Carboxymethyl cellulose (CMC)/graphene nanoplatelet (GnP) nanocomposite films containing different volume fractions (0.00, 0.73, 1.46, 2.20, 2.94, and 3.68) were prepared by ultrasonication assisted solution casting method. The effect of GnPs on structural, electrical, optical properties, and dispersion parameters of the nanocomposite have been investigated by a fourier transform infrared (FTIR), scanning electron microscope (SEM), two-point probe resistivity measurement, UV–Vis absorbance, and reflectance spectroscopy. The direct ( E d ) and indirect ( E i ) optical band gap energies of nanocomposites were determined using Tauc and absorbance spectrum fitting (ASF) methods. The results demonstrated that the optical band gap energies could be adjusted by altering the GnP volume fraction.

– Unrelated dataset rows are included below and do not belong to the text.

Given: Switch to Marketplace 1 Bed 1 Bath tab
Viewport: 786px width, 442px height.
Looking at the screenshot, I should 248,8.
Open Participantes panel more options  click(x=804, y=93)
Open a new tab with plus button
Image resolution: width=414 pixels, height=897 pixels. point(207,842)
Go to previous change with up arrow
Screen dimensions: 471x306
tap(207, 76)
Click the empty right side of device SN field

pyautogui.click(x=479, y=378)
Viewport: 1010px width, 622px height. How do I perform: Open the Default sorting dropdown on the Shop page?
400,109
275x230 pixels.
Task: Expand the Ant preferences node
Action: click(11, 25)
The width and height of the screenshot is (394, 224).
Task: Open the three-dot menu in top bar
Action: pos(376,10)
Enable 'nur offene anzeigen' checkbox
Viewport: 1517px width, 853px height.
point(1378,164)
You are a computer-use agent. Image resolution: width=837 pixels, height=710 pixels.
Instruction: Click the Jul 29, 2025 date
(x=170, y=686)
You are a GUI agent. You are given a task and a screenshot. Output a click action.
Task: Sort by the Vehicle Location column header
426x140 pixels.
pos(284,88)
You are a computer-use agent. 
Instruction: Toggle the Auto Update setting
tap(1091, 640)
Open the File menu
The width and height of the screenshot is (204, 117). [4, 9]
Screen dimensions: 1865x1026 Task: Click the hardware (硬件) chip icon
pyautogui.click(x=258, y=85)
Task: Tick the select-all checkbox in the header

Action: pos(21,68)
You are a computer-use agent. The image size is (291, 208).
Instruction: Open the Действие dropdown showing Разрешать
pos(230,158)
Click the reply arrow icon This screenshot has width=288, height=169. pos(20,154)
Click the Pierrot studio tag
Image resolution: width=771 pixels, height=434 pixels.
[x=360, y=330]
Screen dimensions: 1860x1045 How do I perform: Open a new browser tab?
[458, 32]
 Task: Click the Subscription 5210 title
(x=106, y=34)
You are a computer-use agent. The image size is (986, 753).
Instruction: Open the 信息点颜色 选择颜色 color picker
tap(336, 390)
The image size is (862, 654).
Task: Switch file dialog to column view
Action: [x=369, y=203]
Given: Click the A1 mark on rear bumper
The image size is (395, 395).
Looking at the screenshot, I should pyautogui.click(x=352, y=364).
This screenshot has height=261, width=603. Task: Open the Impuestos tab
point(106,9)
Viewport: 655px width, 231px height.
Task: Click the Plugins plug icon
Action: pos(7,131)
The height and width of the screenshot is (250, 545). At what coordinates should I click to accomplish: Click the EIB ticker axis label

Additionally, it was found that the outcomes obtained through the Tauc and ASF methods were very close to each other. The electrical conductivity ( σ ), Urbach energy ( E u ), refractive index ( n ), dispersion energy ( E do ), optical conductivity ( σ opt ), and optical dielectric constant ( ε ) of CMC/GnP nanocomposite were found to increase with increasing GnP volume fraction ( V ). The improvements in structural, electrical, optical, dispersion parameters, and optical dielectric properties of these nanocomposites make them a potential candidate for many industrial applications.